=== Your goal ===
Copy the data exactly. Leave nothing out.

=== Material for this exercise ===
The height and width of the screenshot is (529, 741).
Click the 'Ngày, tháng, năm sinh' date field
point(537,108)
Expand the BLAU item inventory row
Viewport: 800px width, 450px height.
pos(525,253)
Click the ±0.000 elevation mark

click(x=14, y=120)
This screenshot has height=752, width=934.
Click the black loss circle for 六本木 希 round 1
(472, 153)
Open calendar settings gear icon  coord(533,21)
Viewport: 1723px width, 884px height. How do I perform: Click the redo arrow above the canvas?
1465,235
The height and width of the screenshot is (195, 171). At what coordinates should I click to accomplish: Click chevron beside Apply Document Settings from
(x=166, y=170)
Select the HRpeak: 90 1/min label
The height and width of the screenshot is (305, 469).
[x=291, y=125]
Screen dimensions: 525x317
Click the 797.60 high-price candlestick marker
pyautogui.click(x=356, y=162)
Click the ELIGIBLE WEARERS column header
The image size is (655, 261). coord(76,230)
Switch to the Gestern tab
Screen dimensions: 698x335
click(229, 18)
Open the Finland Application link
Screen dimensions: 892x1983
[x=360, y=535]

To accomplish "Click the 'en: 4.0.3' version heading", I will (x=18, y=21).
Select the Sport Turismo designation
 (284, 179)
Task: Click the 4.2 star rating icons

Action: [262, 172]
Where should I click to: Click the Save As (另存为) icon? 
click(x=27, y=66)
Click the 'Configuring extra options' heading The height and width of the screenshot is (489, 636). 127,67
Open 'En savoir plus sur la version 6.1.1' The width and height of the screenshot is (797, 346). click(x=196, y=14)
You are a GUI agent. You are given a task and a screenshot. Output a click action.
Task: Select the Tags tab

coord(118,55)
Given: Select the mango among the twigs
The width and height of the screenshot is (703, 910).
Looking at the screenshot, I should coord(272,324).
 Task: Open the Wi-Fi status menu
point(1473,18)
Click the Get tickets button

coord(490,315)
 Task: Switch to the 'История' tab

=== Answer below ===
The height and width of the screenshot is (529, 741).
Click the 'Ngày, tháng, năm sinh' date field
point(537,108)
Expand the BLAU item inventory row
Viewport: 800px width, 450px height.
pos(525,253)
Click the ±0.000 elevation mark

click(x=14, y=120)
This screenshot has height=752, width=934.
Click the black loss circle for 六本木 希 round 1
(472, 153)
Open calendar settings gear icon  coord(533,21)
Viewport: 1723px width, 884px height. How do I perform: Click the redo arrow above the canvas?
1465,235
The height and width of the screenshot is (195, 171). At what coordinates should I click to accomplish: Click chevron beside Apply Document Settings from
(x=166, y=170)
Select the HRpeak: 90 1/min label
The height and width of the screenshot is (305, 469).
[x=291, y=125]
Screen dimensions: 525x317
Click the 797.60 high-price candlestick marker
pyautogui.click(x=356, y=162)
Click the ELIGIBLE WEARERS column header
The image size is (655, 261). coord(76,230)
Switch to the Gestern tab
Screen dimensions: 698x335
click(229, 18)
Open the Finland Application link
Screen dimensions: 892x1983
[x=360, y=535]

To accomplish "Click the 'en: 4.0.3' version heading", I will (x=18, y=21).
Select the Sport Turismo designation
 (284, 179)
Task: Click the 4.2 star rating icons

Action: [262, 172]
Where should I click to: Click the Save As (另存为) icon? 
click(x=27, y=66)
Click the 'Configuring extra options' heading The height and width of the screenshot is (489, 636). 127,67
Open 'En savoir plus sur la version 6.1.1' The width and height of the screenshot is (797, 346). click(x=196, y=14)
You are a GUI agent. You are given a task and a screenshot. Output a click action.
Task: Select the Tags tab

coord(118,55)
Given: Select the mango among the twigs
The width and height of the screenshot is (703, 910).
Looking at the screenshot, I should coord(272,324).
 Task: Open the Wi-Fi status menu
point(1473,18)
Click the Get tickets button

coord(490,315)
 Task: Switch to the 'История' tab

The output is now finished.